A replicare anche Isabella Borrelli, attivista transfemminista: «Il diritto all’aborto non va difeso, va applicato! Impedire la pratica abortiva negli ospedali non ferma gli aborti, ferma solo gli aborti in sicurezza».

La giornata di protesta è arrivata in un momento particolare per l’Italia: negli ultimi giorni si è riaperto il dibattito sul diritto all’aborto e sulle campagne pro vita portate avanti dalla destra soprattutto durante la campagna elettorale di Giorgia Meloni: «Non voglio cancellare l’interruzione di gravidanza», diceva, «nè la 194, ma applicarla in pieno, garantendo il diritto a non abortire».

Il voto in Liguria

Il 27 settembre, però, nel consiglio regionale ligure tre consiglieri di Fratelli d’Italia sono stati gli unici ad astenersi nella votazione di un ordine del giorno sul “diritto delle donne di poter scegliere l’interruzione volontaria di gravidanza”, mentre sei consiglieri tra centrodestra e centrosinistra erano fuori dall’aula al momento del voto. Il testo, presentato da Roberto Arboscello del Pd, stabilisce l’impegno della giunta presieduta da Giovanni Toti «a garantire alle donne che decidono di non portare a terminare una gravidanza in Liguria di effettuare questa scelta senza superare alcuna difficoltà nell’accesso alle strutture che effettuano l’interruzione». Non solo, il testo prevede anche di sostenere «nelle sedi più opportune la richiesta del Parlamento europeo di inserire il diritto all’aborto legale e sicuro nella Carta dei diritti fondamentali dell’Unione europea».
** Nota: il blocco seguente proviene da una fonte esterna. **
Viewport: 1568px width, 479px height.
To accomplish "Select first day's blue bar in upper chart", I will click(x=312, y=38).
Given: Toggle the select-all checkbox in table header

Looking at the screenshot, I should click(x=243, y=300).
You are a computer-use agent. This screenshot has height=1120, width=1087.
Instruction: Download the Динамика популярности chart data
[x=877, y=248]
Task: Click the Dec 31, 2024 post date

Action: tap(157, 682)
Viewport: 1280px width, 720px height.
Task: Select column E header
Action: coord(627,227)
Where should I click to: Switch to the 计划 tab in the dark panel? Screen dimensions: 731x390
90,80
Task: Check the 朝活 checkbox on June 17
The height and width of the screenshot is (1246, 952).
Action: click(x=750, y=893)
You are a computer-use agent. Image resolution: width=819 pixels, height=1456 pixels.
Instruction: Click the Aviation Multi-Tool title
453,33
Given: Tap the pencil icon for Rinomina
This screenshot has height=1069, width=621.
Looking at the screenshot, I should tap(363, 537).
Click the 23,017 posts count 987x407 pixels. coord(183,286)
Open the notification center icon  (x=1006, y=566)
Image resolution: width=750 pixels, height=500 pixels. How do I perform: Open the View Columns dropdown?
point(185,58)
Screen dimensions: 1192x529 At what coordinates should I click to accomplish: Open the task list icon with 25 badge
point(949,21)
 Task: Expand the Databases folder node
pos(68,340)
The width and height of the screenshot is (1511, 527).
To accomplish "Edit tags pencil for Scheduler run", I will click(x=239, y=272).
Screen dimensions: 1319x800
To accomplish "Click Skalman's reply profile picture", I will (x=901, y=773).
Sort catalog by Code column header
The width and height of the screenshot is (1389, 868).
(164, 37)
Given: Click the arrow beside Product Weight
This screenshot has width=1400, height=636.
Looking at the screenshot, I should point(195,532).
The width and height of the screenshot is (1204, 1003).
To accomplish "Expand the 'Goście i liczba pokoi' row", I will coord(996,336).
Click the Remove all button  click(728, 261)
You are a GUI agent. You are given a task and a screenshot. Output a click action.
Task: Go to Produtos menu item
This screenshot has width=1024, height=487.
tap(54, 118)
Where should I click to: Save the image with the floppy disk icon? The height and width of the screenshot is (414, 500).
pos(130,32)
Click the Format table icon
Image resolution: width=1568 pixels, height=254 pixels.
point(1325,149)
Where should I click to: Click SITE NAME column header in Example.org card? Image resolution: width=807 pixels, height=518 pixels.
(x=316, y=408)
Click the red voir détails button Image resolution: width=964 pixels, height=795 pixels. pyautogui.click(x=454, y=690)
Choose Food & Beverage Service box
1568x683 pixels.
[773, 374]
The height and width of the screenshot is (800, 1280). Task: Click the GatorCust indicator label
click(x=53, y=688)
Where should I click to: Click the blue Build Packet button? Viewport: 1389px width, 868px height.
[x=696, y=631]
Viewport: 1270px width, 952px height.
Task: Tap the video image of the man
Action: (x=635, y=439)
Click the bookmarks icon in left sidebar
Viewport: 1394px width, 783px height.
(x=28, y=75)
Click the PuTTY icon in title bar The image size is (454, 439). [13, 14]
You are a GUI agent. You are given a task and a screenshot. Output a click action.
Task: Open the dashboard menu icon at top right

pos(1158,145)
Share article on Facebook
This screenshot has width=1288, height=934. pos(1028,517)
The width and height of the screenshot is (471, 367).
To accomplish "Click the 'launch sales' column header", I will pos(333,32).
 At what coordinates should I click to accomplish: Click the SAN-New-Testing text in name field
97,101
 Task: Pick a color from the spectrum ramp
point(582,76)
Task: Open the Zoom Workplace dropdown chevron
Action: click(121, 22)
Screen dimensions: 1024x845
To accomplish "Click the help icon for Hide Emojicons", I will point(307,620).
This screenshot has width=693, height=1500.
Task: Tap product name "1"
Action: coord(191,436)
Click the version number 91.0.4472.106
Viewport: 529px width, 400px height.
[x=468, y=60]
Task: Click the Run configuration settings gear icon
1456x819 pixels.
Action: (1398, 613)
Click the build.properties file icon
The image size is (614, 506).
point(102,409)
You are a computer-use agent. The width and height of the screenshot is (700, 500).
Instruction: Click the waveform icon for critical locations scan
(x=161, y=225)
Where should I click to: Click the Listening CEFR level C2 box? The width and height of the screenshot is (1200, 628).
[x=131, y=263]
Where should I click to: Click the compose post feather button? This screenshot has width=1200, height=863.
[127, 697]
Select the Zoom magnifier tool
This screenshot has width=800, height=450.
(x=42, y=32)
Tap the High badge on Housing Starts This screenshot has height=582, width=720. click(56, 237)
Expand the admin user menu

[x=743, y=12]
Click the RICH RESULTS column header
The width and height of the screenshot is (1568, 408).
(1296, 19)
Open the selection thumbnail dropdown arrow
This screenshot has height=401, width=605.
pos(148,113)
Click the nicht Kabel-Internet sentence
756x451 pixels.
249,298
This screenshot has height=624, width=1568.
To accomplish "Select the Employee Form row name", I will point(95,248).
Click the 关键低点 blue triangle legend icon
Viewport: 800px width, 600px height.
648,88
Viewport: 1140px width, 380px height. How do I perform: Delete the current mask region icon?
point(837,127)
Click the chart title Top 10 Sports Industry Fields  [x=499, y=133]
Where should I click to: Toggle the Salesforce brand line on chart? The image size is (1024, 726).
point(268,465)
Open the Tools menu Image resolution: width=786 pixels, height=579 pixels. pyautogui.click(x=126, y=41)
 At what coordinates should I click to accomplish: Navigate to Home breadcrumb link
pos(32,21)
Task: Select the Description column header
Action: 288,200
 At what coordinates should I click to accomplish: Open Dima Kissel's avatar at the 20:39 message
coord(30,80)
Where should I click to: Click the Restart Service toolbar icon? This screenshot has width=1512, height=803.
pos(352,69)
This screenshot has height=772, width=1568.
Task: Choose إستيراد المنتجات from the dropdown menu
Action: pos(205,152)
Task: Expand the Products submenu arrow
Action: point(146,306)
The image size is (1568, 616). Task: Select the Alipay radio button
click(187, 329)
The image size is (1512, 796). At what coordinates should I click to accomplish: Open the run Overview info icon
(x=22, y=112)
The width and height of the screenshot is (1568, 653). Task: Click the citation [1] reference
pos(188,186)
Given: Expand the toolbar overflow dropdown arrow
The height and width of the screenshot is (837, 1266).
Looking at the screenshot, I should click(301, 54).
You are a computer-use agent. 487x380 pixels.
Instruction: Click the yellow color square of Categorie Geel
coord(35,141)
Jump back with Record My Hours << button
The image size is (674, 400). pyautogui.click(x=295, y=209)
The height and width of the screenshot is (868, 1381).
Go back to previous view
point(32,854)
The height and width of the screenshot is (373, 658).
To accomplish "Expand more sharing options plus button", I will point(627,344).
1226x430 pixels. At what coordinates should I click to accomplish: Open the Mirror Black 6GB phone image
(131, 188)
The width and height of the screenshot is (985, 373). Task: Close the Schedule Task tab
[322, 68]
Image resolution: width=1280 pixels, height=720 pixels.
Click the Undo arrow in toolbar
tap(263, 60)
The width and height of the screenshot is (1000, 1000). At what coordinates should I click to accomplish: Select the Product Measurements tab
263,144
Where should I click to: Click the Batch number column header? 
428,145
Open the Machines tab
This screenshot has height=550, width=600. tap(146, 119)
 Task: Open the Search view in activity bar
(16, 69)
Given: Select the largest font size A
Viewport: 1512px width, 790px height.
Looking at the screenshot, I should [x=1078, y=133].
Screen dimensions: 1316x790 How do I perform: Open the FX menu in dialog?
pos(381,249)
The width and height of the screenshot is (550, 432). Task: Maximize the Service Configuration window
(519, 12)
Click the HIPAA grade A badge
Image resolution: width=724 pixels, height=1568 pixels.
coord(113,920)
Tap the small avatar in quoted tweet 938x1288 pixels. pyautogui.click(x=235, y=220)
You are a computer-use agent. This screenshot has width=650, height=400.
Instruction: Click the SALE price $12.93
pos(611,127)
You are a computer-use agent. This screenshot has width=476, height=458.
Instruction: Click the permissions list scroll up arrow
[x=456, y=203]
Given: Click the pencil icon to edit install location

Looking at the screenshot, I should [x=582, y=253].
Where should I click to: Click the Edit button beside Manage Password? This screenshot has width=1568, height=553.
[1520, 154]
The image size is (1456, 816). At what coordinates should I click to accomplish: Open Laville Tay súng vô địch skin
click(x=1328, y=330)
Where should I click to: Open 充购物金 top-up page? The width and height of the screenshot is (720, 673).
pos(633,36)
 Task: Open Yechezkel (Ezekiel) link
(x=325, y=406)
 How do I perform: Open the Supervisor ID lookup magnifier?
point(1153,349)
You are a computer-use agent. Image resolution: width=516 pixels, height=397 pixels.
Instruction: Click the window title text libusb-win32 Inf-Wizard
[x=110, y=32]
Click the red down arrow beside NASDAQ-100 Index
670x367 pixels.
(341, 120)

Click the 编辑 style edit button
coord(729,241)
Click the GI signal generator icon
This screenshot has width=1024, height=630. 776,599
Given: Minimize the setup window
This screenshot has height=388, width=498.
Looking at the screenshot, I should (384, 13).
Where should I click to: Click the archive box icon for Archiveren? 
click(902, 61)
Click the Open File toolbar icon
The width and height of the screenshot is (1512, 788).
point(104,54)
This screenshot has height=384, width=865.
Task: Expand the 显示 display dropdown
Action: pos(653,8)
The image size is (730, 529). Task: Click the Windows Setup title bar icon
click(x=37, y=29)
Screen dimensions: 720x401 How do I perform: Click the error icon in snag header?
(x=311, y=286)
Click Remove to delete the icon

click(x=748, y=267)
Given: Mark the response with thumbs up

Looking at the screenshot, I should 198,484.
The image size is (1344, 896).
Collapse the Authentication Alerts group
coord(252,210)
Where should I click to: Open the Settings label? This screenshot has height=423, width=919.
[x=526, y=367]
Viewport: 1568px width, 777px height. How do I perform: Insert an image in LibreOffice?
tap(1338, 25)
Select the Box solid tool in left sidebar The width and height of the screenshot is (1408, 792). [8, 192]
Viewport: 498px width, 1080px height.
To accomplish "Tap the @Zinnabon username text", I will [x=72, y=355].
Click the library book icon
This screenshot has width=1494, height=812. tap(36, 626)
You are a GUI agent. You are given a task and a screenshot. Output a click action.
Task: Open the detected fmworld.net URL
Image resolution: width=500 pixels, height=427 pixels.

«Sono 9 le strutture sanitarie per l’interruzione di gravidanza attive in Liguria, garantiscono il pieno rispetto della legge 194», ha risposto il presidente della regione, Giovanni Toti. «Sono stati 2007 gli aborti in Liguria nel 2021. A livello regionale il personale sanitario è pienamente sufficiente ad assicurare il servizio: i medici obiettori sono 64 su 124, gli anestesisti obiettori sono 67 su 204».

Ungheria e Polonia

«È importante che ci sia questa mobilitazione», dice Laura Boldrini, da sempre in prima linea sui diritti delle donne e che ieri è scesa ancora una volta in piazza, «la 194 è la più minacciata da questa destra oscurantista, la cui leader parla del diritto di non abortire, come se qualcuno l’avesse mai messo in discussione».

E aggiunge: «In Italia quello che è invece messo in discussione è il diritto delle donne e delle ragazze ad abortire, visto che già in molte regioni governate dalla destra nei consultori non viene data la pillola RU486 e questo costringe le donne a cercare altrove l’interruzione di gravidanza. Non vorrei che questa affermazione poi si trasformi nella loro ottica in un obbligo a partorire che metterebbe in discussione l’autodeterminazione delle donne per la quale abbiamo lottato per molti decenni e questo non lo potremmo tollerare. Non vogliamo diventare l’Ungheria e neanche la Polonia. Se questi sono i riferimenti di questa destra italiana, dobbiamo essere molto vigili e capaci di reagire in tutte le sedi, nelle piazze, in Parlamento, ovunque questo diritto venga rimesso in discussione».